En ese mismo instante, Victoria, desde su habitación, también pensaba en aquel hombre alto, de ojos claros, con un aire triste y elegante. Lo había visto solo un instante, pero su imagen no se borraba. ¿Quién sería? ¿Por qué sentía esa conexión sin sentido?

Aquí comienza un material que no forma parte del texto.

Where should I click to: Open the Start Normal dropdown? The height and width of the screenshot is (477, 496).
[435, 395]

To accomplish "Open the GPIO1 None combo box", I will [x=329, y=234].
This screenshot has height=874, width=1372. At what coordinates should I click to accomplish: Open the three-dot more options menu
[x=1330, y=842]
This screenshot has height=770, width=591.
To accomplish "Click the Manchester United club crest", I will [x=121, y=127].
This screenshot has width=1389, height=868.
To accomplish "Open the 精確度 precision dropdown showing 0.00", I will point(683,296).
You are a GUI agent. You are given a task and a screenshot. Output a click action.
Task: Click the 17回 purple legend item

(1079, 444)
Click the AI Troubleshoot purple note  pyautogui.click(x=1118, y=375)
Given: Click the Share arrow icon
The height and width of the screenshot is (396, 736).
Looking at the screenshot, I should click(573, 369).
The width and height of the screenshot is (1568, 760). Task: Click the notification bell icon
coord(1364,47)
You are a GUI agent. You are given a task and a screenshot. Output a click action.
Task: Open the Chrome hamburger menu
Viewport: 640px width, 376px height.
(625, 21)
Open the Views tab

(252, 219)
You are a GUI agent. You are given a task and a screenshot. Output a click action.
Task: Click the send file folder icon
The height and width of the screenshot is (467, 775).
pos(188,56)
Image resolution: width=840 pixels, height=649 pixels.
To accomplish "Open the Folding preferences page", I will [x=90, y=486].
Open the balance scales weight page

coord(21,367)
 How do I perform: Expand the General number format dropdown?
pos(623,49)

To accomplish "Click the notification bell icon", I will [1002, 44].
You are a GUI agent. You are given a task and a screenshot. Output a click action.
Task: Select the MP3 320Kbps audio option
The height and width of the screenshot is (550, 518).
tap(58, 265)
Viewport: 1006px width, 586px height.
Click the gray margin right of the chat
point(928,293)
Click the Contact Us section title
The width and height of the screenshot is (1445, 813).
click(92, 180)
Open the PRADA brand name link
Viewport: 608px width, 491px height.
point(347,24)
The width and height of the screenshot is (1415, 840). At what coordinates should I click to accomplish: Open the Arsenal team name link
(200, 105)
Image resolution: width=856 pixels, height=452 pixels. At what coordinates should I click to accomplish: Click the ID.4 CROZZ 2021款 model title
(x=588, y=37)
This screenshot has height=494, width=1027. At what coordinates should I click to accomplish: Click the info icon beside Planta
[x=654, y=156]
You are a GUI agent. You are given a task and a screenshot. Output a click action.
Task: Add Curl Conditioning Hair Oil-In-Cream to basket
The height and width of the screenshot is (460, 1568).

Se tocó el vientre y sonrió.
—Mis niños… algún día sabrán que mamá aún cree en el amor —susurró.
...
Mathias sirvió otra copa. Ya había pasado de la mitad de la botella. Observó el brillo dorado del licor bajo la luz tenue de su escritorio y soltó un suspiro profundo. Su mirada se perdió en el vacío.
Ya no podía más.
La amaba, sí. Karla había sido su compañera, su ilusión. Pero ahora… ella lo rechazaba, lo culpaba, lo apartaba como si él fuera el obstáculo entre ella y su felicidad. Y quizá lo era.
“Ella merece ser feliz, aunque sea lejos de mí…”
El pensamiento dolía, pero también lo liberaba.
Esa noche, en medio de la soledad de su despacho, con el corazón roto, Mathias Aguilar tomó la dolorosa decisión de pedirle el divorcio a Karla.
No porque ya no la amara, sino porque la amaba demasiado para verla infeliz a su lado.
Apagó las luces y se quedó solo, con el silencio como único compañero y el sabor amargo del whisky quemándole la garganta.